O desprezo à ciência
A iniciativa de retirar quase todos os recursos disponibilizados para a pesquisa cientÍfica no País evidencia o mais completo desprezo pela ciência e seu desenvolvimento, condenando todos nós ao retorno às cavernas pré-históricas.
A inusitada e absurda decisão torna desnecessária qualquer tipo de investigação para apurar as razões que levaram a recomendação do “tratamento precoce à pandemia” e suas nefastas consequências, vez que ficou clara a adoção do negacionismo como dogma, à revelia de qualquer aspecto civilizatório e humanitário.
A gravidade dessa constatação é tamanha que chega a amedrontar com o que ainda pode advir para todos nós, vítimas passivas, declaradas inimigas sem o direito de saber por que fomos condenados ao pior dos castigos de inquisição medieval.
É absolutamente estarrecedora a coleção de aberrações, formatadas como manifestações histriônicas de olhos esbugalhados, injetados de ódio e rancor, como fera ensandecida, rotuladas com a chancela oficial, sem qualquer tipo de receio ou comedimento para com a reação da sociedade perplexa e indignada.

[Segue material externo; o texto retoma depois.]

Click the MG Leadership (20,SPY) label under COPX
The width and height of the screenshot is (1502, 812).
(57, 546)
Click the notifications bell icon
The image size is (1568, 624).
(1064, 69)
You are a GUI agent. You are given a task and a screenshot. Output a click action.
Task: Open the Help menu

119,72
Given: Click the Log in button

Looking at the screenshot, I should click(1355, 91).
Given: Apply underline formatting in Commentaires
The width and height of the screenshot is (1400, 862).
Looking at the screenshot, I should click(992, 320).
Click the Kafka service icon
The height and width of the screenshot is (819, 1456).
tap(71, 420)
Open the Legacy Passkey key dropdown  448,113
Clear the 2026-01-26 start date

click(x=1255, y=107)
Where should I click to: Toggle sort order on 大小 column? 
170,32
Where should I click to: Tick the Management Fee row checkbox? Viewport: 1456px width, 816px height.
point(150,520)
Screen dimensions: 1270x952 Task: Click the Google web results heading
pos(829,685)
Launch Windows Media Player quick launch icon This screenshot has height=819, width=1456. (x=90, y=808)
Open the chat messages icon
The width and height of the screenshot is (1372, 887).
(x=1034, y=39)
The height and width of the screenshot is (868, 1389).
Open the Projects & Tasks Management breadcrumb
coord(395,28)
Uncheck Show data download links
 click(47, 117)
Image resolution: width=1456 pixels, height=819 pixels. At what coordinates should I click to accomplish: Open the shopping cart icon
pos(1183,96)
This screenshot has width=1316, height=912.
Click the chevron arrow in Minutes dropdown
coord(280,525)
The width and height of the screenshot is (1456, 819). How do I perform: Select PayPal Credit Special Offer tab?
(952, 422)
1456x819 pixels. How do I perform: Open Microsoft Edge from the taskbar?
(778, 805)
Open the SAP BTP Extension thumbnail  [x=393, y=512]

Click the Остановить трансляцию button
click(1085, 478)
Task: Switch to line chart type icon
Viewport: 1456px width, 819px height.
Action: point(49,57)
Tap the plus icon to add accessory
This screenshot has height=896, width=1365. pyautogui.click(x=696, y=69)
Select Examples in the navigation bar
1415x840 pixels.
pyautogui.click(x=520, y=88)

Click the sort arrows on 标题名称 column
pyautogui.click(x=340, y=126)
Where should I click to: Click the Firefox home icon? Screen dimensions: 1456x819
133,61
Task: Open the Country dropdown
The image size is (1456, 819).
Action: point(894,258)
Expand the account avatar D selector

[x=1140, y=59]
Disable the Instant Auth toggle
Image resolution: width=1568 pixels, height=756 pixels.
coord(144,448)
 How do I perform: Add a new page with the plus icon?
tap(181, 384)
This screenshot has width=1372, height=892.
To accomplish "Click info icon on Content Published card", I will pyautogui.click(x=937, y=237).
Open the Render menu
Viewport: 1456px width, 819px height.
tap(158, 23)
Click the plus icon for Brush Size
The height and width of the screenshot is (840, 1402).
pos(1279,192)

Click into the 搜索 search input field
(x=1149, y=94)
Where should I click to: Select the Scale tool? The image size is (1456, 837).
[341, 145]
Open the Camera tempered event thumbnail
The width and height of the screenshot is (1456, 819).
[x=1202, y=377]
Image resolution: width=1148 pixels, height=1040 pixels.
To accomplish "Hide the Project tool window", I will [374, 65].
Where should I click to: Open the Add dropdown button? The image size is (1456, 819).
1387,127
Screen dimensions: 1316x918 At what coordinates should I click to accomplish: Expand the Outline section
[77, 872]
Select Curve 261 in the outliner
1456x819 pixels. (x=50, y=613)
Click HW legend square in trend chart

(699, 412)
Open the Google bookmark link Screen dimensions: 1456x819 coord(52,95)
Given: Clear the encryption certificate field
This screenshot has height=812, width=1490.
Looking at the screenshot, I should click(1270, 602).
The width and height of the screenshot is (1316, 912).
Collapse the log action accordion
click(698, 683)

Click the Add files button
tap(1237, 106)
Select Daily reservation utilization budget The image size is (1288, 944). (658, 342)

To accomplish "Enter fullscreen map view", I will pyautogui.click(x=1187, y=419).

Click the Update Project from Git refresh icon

É inacreditável que em pleno século XXI estejamos assistindo num País tido como civilizado, da importância global, econômica, política e social como o Brasil, tamanha e esdrúxula situação.
Ficou claro que para acelerar o diabólico processo, decidiram que ao invés da aversão à saúde, à educação, à cultura, à ecologia, melhor seria colocar tudo num saco só e jogar no lixo da história.
Não estávamos entendendo a estratégia de marketing que vem sendo praticada, mas agora descobriu-se de forma cabal que a máxima que vem sendo praticada é a do “barco perdido bem carregado”. Sendo assim, pra que perder tempo com isso ou aquilo, se podem liquidar vários coelhos com uma só cajadada.
A batalha que vem sendo travada pela expectativa de um segundo tempo para o alcance dos objetivos, nos dá a impressão de que é possível esperar coisa ainda pior, passando por cima da ética, da moral, da lógica, da democracia, do estado democrático de direito e de tudo o mais que pareça minimamente justo e razoável, para alcançar, custe o que custar, o referido objetivo, divorciado do espírito público, que deve nortear o destino das sociedades.
Os cidadãos e as instituições estão perplexos com o que vem ocorrendo no País. Até mesmo os acometidos pelo deslumbramento que a história lhes permitiu, com certeza estão temerosos de que o sonho pode se transformar num verdadeiro fenômeno de massa, filme que a humanidade já assistiu e jamais esperava ver repetir-se, tendo como coadjuvantes a fome, o desespero e, de quebra, uma pandemia.
Que Deus nos acuda! Ainda que tarde, mas alimentando a certeza de que não nos faltará, no destino da Pátria amada desarmada de conceitos e preconceitos sem pé nem cabeça, armada de palavras na busca da convergência, do entendimento, do diálogo, dispensando fuzis e pistolas de ultima geração.